Überblick
Was ist der Bassreflexrohr-Rechner?
Starte mit der kurzen Einordnung, bevor du Eingaben und Ergebnis interpretierst.
Aus dem Nettogehäusevolumen, der gewünschten Abstimmfrequenz (Tuning) und dem Rohrdurchmesser ermittelt ein Bassreflexrohr-Rechner nach dem Helmholtz-Prinzip die nötige Rohrlänge. Gehäuse und Port bilden dabei einen Helmholtz-Resonator, dessen Resonanz genau auf der Abstimmfrequenz liegen soll.
Er ist für den DIY-Lautsprecherbau, die Subwoofer-Abstimmung und die Gehäuseplanung geeignet, wenn du aus Zielfrequenz, Nettovolumen und Rohrdurchmesser eine belastbare Rohrlänge ableiten willst.

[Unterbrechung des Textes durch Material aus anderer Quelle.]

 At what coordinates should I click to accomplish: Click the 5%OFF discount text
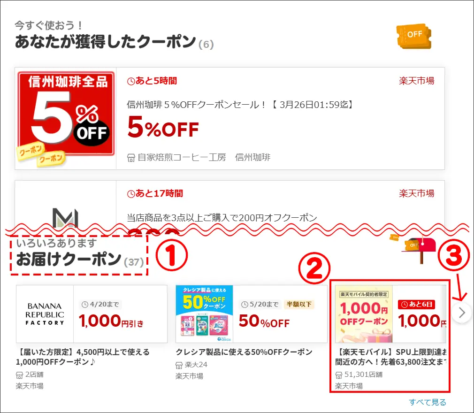click(x=163, y=128)
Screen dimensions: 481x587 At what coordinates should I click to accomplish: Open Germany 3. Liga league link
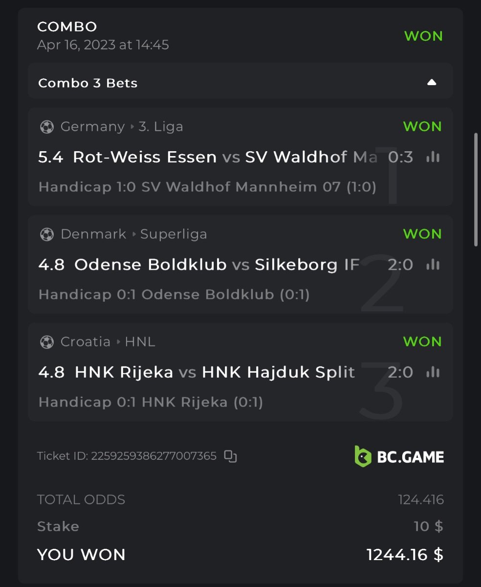coord(161,127)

Die Berechnung entscheidet praktisch, ob ein einzelnes Rohr, zwei Rohre oder ein anderer Querschnitt sinnvoller sind, denn ein größerer Durchmesser verlangt bei gleicher Abstimmfrequenz ein längeres Rohr.

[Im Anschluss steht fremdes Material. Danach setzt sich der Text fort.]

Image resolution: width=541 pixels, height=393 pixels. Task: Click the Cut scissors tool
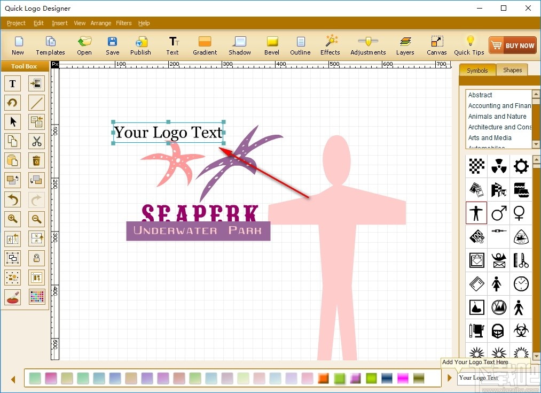pyautogui.click(x=37, y=141)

Ein zu kleiner Querschnitt erhöht dagegen die Strömungsgeschwindigkeit und damit das Risiko hörbarer Strömungsgeräusche.
So lässt sich ein Gehäuse so planen, dass es tief spielt, ohne dass das Rohr gefaltet werden muss oder unnötig Platz im Gehäuse beansprucht. Neben der Länge in Zentimetern gibt der Rechner eine kurze Einordnung aus.

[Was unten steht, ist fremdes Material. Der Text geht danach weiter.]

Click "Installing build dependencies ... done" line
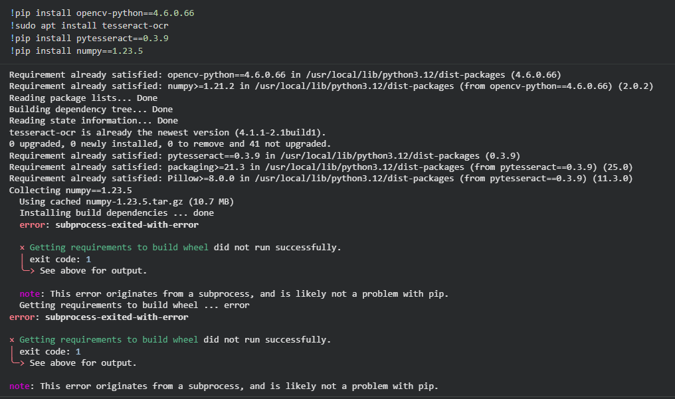 click(x=116, y=213)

Sie prüft allein die Geometrie: Unter 5 Zentimetern gilt das Rohr als zu kurz, über 40 Zentimetern als sehr lang, dazwischen als normal.
Eine Aussage über den Klang ist damit ausdrücklich nicht verbunden — ob die Abstimmung zum Treiber passt, entscheidet erst die Messung am fertigen Gehäuse.